A polygraph would be useless on him, but I don't think they'll need it. All they have to do is catch him in a lie under oath. He'll do better than that. He'll lie and lie and lie. He won't be able to help himself.
by Ramona on Sat, 06/10/2017 - 6:40pm
I'll put this in different terms. I've been very critical of the FBI entrapping dumb kids who had no intent or means for terrorism, where the FBI cultivated and filled in their feeble non-efforts with fake explosives and ither bait, putting words in their mouth, etc.
But when someone approaches an agent willingky and wittingly engaging in or proposing criminal conduct, the agent is obligated to follow it through, to use those indiscretions. Why? Because informing such an obvious criminal of the boundaries won't stop the criminal behavior - it'll just make him more careful in committing more crimes. And let's get real - this is a 70-year-old man with 4000+ lawsuits under his belt and entrusted with upholding the Constitution from the top. He should be held to much greater than normal accountability, not less. And he's certainly not the kind of guy who accepts advice and corrective measures from others.
So Comey did what he could to remove a public menace. I still have my problems with Comey, from his actions long before Hillary, but I don't undervalue real constitutional law enforcement.
by PeraclesPlease on Sat, 06/10/2017 - 6:13pm
I agree. I don't see entrapment here, either, but Trump's lawyers are going to try everything to get him off. There is plenty of precedent for what Comey did instead of coming clean about propriety. Trump practically hand-fed him a case in a gift-tied box. He would have been a fool to turn it down
by Ramona on Sat, 06/10/2017 - 7:07pm
Impeachment comes first, crminal trials second. I don't really care about #2 though would be nice. I want Trump outof office and all his hoodlum frienda.
by PeraclesPlease on Sat, 06/10/2017 - 7:53pm
That's what we all want, and most of us don't care how it happens. Just be quick about it. I'm all for harassing him to the point where he just decides he can MAGA in the private sector and make a lot more money.
by Ramona on Sat, 06/10/2017 - 8:29pm
No way is trump going to testify under oath. His lawyer won' t let him.
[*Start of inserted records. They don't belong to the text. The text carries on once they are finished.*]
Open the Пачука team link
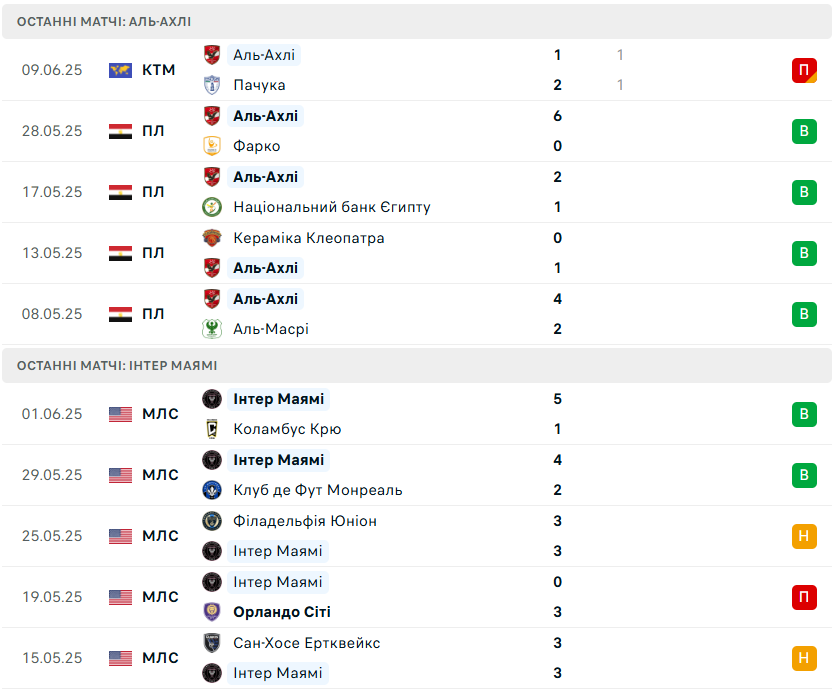 [x=259, y=85]
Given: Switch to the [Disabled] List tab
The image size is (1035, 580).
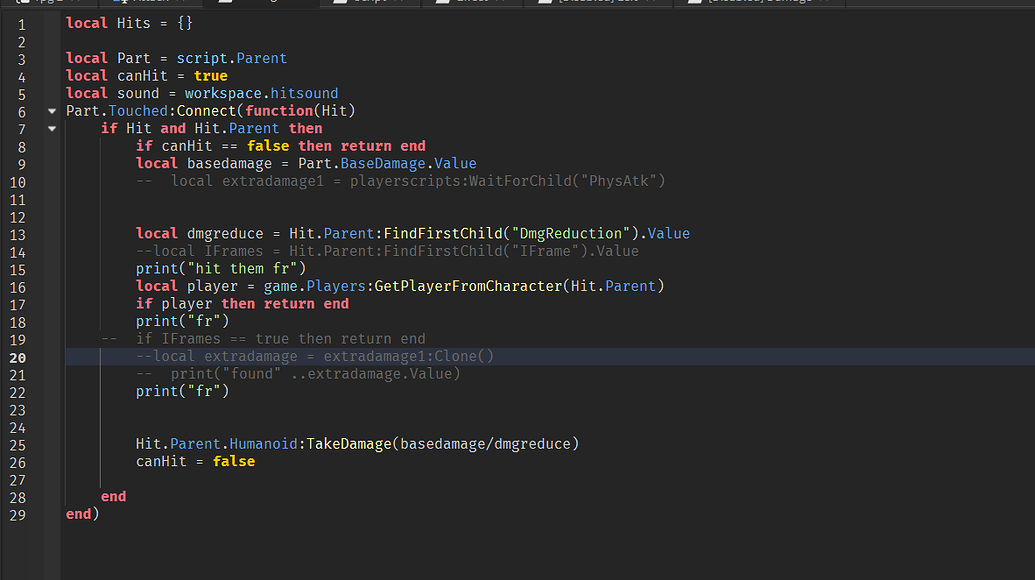Looking at the screenshot, I should (600, 4).
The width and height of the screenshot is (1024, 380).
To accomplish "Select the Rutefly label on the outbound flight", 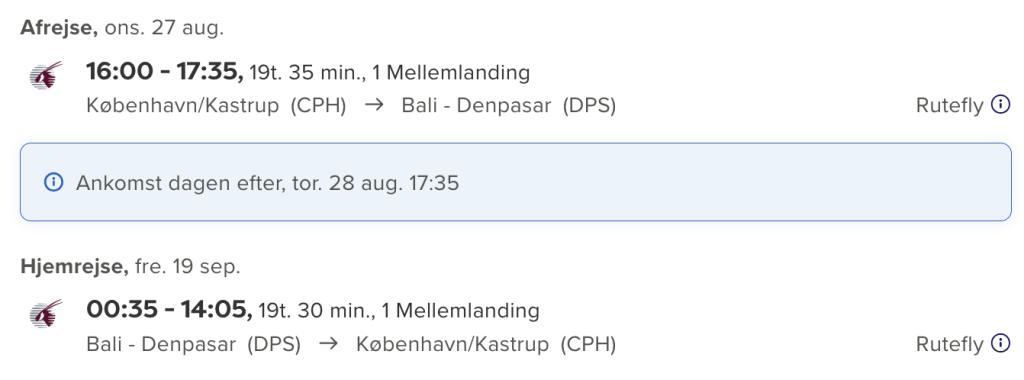I will pos(950,106).
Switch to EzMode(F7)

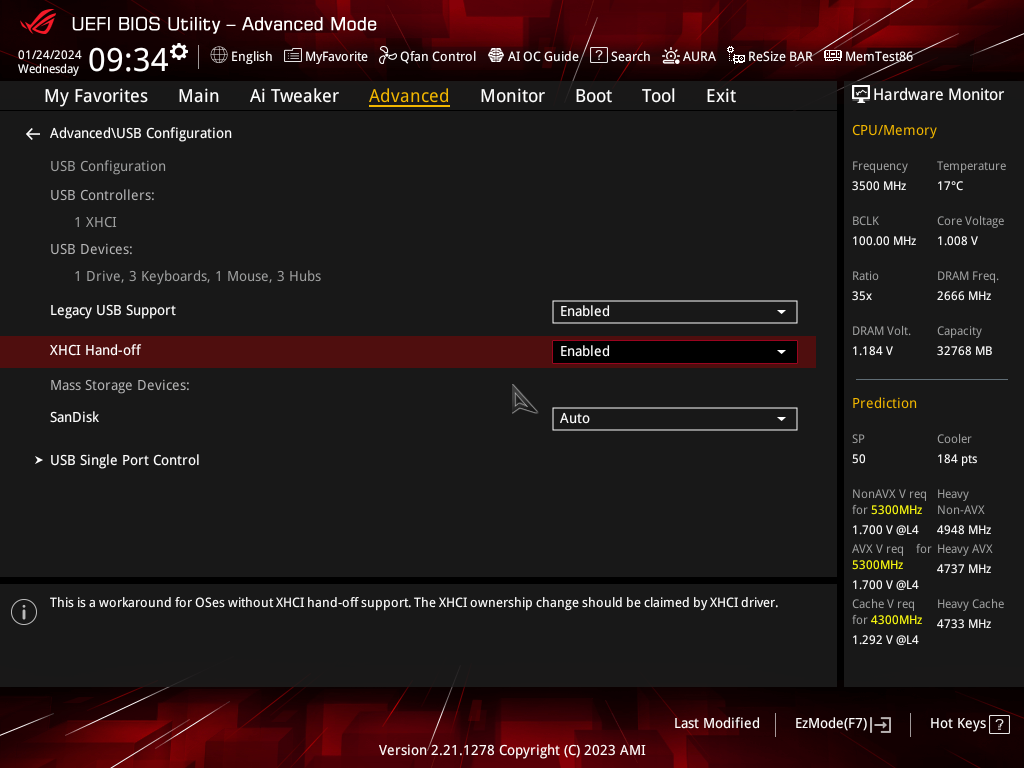pyautogui.click(x=842, y=723)
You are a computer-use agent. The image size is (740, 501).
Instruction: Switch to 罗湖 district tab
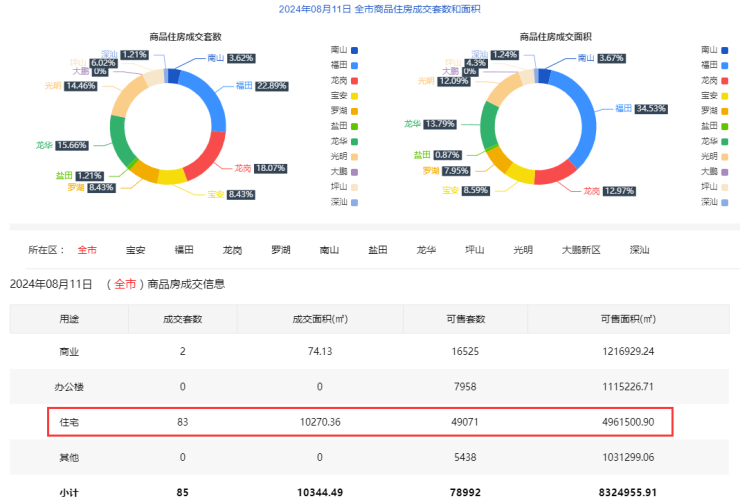[281, 250]
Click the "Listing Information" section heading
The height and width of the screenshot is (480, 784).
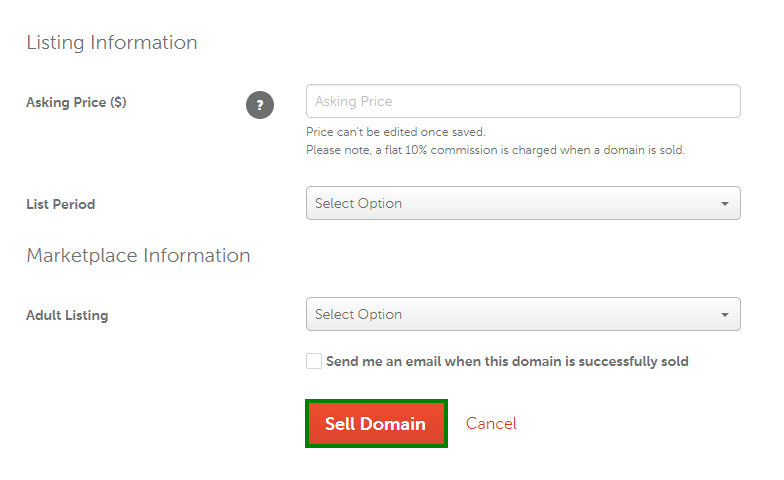pos(112,42)
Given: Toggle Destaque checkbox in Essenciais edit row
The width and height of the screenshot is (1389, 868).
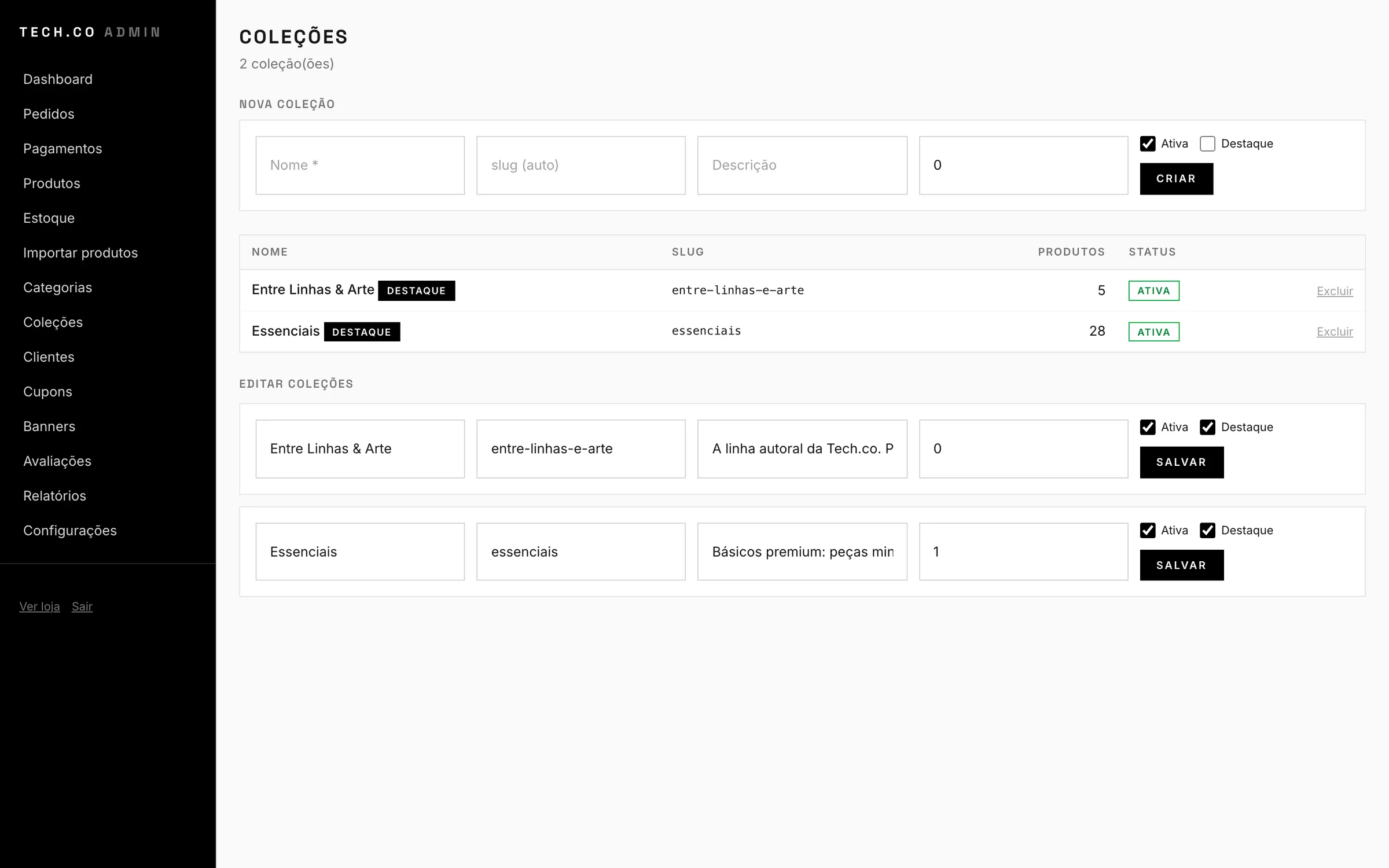Looking at the screenshot, I should point(1207,530).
He would use that excuse anyway, but his lawyer knows what trump has done and he also knows that the donalld's intellect is no match for Mueller and his team. "Perjury" is just a word for trump; furthermore, he most likely doesn't even know when he lies; it is just the same as speaking.
In the ceremony in the rose garden, all the focus was on his pronouncements about what he didn't say; the "tapes," and that he will '100% testify'. How about the casual lie about money "pouring in to NATO." Did anyone look into that one? (I did). In the first place, that 2% of GDP does not get sent to NATO, nor to the US, but is a goal for each country's own defense. I can't believe he doesn't know this by now, and I also can't believe that he gets no blow-back simply because challenging his lies would be a full-time job. Even his statement about honoring Article 5 of the NATO Charter should not be taken as a truthful statement. Maybe it SHOULD be someone's FT job to fact-challenge each and every tweet, and each statement that he makes that are untrue. WAPO should at least be up to the task. I'm not talking Snopes here; I mean a daily list that could be a sidebar for a variety of sites.
by CVille Dem on Sun, 06/11/2017 - 2:20pm
I'm not so sure, Mona. If Comey was ginning to bust Trump for obstruction, wouldn't he have encouraged more meetings rather than try to discourage them? Josh Marshall posted a reader email from a former federal prosecutor making this case:
by Michael Wolraich on Mon, 06/12/2017 - 11:56am
I'm not convinced. The bias against entrapment would have given Trump a get out of jail free card. Republicans rarely pay for outlandish behavior anyway, and Comey would have likely just got hisself run over. Trump was moving down anyway - just let him fall and documwnt it.